191 views Asked by At

When working on an AoC puzzle, I found I wanted to subtract lists (preserving ordering):

def bag_sub(list_big, sublist):
    result = list_big[:]
    for n in sublist:
        result.remove(n)
    return result

I didn't like the way the list.remove call (which is itself O(n)) is contained within the loop, that seems needlessly inefficient. So I tried to rewrite it to avoid that:

def bag_sub(list_big, sublist):
    c = Counter(sublist)
    result = []
    for k in list_big:
        if k in c:
            c -= Counter({k: 1})
        else:
            result.append(k)
    return result
  1. Is this now O(n), or does the Counter.__isub__ usage still screw things up?

  2. This approach requires that elements must be hashable, a restriction which the original didn't have. Is there an O(n) solution which avoids creating this additional restriction? Does Python have any better "bag" datatype than collections.Counter?

You can assume sublist is half the length of list_big.

3

There are 3 answers

0
user2357112 On BEST ANSWER

Is this now O(n), or does the Counter.__isub__ usage still screw things up?

This would be expected-case O(n), except that when Counter.__isub__ discards nonpositive values, it goes through every key to do so. You're better off just subtracting 1 from the key value the "usual" way and checking c[k] instead of k in c. (c[k] is 0 for k not in c, so you don't need an in check.)

if c[k]:
    c[k] -= 1
else:
    result.append(k)

Is there an O(n) solution which avoids creating this additional restriction?

Only if the inputs are sorted, in which case a standard variant of a mergesort merge can do it.

Does Python have any better "bag" datatype than collections.Counter?

collections.Counter is Python's bag.

1
cadolphs On
  1. Removing an item from a list of length N is O(N) if the list is unordered, because you have to find it.
  2. Removing k items from a list of length N, therefore, is O(kN) if we focus on "reasonable" cases where k << N.

So I don't see how you could get it down to O(N).

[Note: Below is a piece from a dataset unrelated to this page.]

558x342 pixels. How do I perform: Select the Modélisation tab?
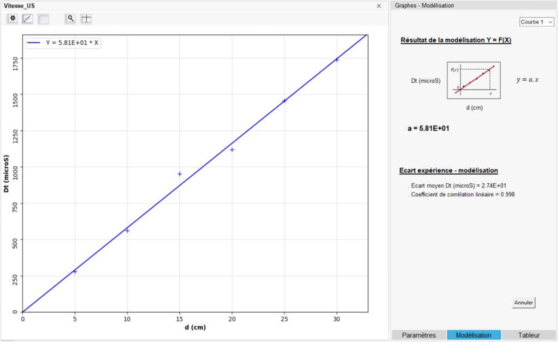[x=474, y=335]
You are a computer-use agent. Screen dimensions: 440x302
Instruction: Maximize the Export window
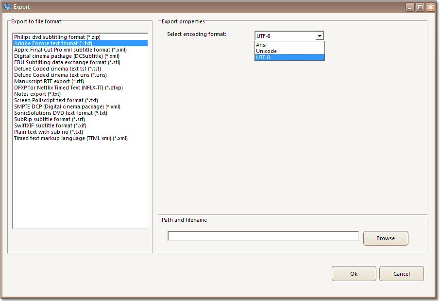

A concise way to write this:

new_list = [x for x in list_big if x not in sublist]

But that's still O(kN).

9
mgilson On

I'd use a Counter, but I'd probably do it slightly differently, and I'd probably do this iteratively...

def bag_sub(big_list, sublist):
    sublist_counts = Counter(sublist)
    result = []
    for item in big_list:
        if sublist_counts[item] > 0:
            sublist_counts[item] -= 1
        else:
            result.append(item)
    return result

This is very similar to your solution, but it's probably not efficient to create an entire new counter every time you want to decrement the count on something.1

Also, if you don't need to return a list, then consider a generator function...

This works as long as all of the elements in list_big and sublist can be hashed. This solution is O(N + M) where N and M are the lengths of list_big and sublist respectively.

If the elements cannot be hashed, you are out of luck unless you have other constraints (e.g. the inputs are sorted using the same criterion). If your inputs are sorted, you could do something similar to the merge stage of merge-sort to determine which elements from bag_sub are in sublist.

1Note that Counters also behave a lot like a defaultdict(int) so it's perfectly fine to look for an item in a counter that isn't there already.